Interviewé sur France Inter le 23 août, le ministre de l’Immigration a ainsi défendu le tour de vis sécuritaire annoncé par Nicolas Sarkozy : « C’est comme ça que s’est construite la Révolution. Ce qu’on appelait […] la sûreté, aujourd’hui on dirait la sécurité, c’était bien la loi qui protège, l’Etat qui protège les faibles, les opprimés et les plus fragiles, et c’est toujours le cas dans notre société. »
En établissant cette filiation, Eric Besson tente de démontrer que l’actuelle politique sécuritaire ne trahit pas les valeurs républicaines mais qu’au contraire, elle les garantit. Ainsi présentées, les lois sur la sécurité annoncées cet été par Nicolas Sarkozy seraient même fidèles à l’esprit de la Révolution française, puisque selon Eric Besson, ces lois rappellent que le premier devoir de l’Etat est de protéger les citoyens les plus vulnérables.
Il est pourtant impossible d’amalgamer la notion de « sûreté », telle qu’on l’employait au XVIIIe siècle et celle de « sécurité », telle qu’on l’entend aujourd’hui. En 1789, une des premières urgences des révolutionnaires était d’éliminer les atteintes à la liberté individuelle : les arrestations décidées de manière arbitraire étaient devenues les marques les plus honnies du despotisme monarchique.
Dès le 26 août, la sûreté est ainsi inscrite dans la Déclaration des droits de l’homme et du citoyen comme un des droits naturels et imprescriptibles (art. 2). Inspirée de l’exemple anglais (l’Habeas corpus de 1679 interdit d’être emprisonné sans jugement) puis popularisée par les penseurs des Lumières, la notion de sûreté individuelle est alors définie comme la garantie qu’a toute personne de ne pas être détenue arbitrairement, mais selon les formes et conditions prévues par la loi.

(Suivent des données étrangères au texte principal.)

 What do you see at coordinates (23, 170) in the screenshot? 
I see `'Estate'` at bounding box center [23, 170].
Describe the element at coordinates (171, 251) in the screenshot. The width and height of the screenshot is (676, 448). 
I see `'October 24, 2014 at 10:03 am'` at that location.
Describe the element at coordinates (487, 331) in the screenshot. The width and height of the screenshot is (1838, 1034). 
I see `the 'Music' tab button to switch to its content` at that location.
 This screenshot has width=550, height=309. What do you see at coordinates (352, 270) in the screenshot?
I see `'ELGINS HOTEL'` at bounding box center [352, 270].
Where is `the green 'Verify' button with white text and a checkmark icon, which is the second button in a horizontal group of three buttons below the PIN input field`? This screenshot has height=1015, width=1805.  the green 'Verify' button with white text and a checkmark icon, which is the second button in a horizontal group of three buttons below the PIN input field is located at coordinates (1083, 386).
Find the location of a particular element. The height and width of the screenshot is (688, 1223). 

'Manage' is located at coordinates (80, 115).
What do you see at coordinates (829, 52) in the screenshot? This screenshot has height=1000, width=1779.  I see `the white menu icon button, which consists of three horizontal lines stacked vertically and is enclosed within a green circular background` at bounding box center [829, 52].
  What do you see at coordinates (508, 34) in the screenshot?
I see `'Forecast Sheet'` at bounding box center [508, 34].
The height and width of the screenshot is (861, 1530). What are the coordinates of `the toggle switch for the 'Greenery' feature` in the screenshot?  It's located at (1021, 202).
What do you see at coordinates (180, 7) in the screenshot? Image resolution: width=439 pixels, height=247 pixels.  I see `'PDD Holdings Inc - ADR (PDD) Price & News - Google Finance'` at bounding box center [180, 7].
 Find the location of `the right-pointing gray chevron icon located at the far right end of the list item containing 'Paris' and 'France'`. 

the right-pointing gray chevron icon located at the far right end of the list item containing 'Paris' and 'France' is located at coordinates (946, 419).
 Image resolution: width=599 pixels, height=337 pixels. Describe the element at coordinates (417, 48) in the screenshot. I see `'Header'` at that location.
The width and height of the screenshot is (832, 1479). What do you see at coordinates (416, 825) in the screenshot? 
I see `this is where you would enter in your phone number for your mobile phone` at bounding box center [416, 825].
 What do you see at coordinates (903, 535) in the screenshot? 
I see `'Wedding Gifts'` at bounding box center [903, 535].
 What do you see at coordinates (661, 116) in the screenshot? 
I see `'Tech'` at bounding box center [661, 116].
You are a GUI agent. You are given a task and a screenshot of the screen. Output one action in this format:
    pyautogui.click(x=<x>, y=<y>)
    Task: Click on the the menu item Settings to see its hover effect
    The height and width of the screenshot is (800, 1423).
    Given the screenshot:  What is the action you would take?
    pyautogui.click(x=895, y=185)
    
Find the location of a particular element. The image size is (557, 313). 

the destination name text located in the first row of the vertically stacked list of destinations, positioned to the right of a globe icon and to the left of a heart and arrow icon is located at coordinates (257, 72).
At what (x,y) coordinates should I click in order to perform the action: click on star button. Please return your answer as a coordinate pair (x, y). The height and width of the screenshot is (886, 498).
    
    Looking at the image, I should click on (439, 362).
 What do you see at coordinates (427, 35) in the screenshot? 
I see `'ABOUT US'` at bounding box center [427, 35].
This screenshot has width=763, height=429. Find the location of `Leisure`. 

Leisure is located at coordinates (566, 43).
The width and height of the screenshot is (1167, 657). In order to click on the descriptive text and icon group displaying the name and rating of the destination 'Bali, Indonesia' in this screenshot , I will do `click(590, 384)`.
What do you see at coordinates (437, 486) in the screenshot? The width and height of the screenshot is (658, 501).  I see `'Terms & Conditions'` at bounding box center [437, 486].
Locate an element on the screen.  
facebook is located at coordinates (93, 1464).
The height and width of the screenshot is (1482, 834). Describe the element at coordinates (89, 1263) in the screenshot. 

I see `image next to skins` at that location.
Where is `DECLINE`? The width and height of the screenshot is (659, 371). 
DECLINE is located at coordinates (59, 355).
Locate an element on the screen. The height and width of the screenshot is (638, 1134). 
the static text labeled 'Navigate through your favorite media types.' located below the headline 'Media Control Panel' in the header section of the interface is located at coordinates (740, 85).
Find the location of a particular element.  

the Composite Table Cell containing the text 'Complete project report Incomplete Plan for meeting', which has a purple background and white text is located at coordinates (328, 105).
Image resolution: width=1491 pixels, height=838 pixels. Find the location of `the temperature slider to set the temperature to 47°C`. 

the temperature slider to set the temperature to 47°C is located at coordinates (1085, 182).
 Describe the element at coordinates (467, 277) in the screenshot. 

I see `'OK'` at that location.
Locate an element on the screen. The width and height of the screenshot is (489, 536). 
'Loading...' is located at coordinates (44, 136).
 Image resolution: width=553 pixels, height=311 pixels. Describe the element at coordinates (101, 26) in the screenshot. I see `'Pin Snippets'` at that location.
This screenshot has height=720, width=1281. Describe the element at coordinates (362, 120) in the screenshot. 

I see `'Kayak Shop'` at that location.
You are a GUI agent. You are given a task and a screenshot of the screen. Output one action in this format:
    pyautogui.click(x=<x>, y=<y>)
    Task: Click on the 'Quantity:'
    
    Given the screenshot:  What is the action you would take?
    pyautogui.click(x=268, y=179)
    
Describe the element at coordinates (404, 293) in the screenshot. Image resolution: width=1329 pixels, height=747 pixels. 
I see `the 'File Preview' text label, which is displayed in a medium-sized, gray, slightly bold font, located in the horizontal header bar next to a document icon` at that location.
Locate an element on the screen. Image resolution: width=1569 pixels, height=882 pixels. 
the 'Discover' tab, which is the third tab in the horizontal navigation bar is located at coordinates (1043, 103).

La défense de la « sûreté » des personnes, qui vise à protéger les individus contre l’arbitraire de l’Etat, n’a donc rien à voir avec la notion de « sécurité » telle que l’emploie Eric Besson. Le terme de « sécurité » ne s’est imposé que depuis les années 1980 pour désigner le droit à être protégé des violences civiles. Ainsi associé au maintien de l’ordre public, il se rapproche davantage de ce qu’au Siècle des lumières, on nommait « tranquillité publique » ou encore « sûreté générale ». Mais, surtout depuis la loi du 18 mars 2003 sur la sécurité intérieure, ce droit est désormais compris dans son sens le plus restrictif : le devoir de l’Etat est de protéger les citoyens et leurs biens contre les délinquants, quitte à menacer la sûreté des personnes (fouilles, contrôles d’identité, fichage ADN…). En assimilant la sécurité à la protection des droits fondamentaux de l’homme, Eric Besson ne fait ainsi que reprendre une stratégie électoraliste déjà tentée par le garde des Sceaux Alain Peyrefitte, qui affirmait en 1980 devant la montée de la gauche : « La sécurité est la première des libertés . »
Guillaume Mazeau, maître de conférences à l’Institut d’histoire de la Révolution française, est membre du Comité de vigilance face aux usages publics de l’histoire (Cvuh)
(article publié dans Libération du 1er septembre 2010 sous le titre « La sécurité de Sarkozy n’est pas la sûreté de la Révolution »).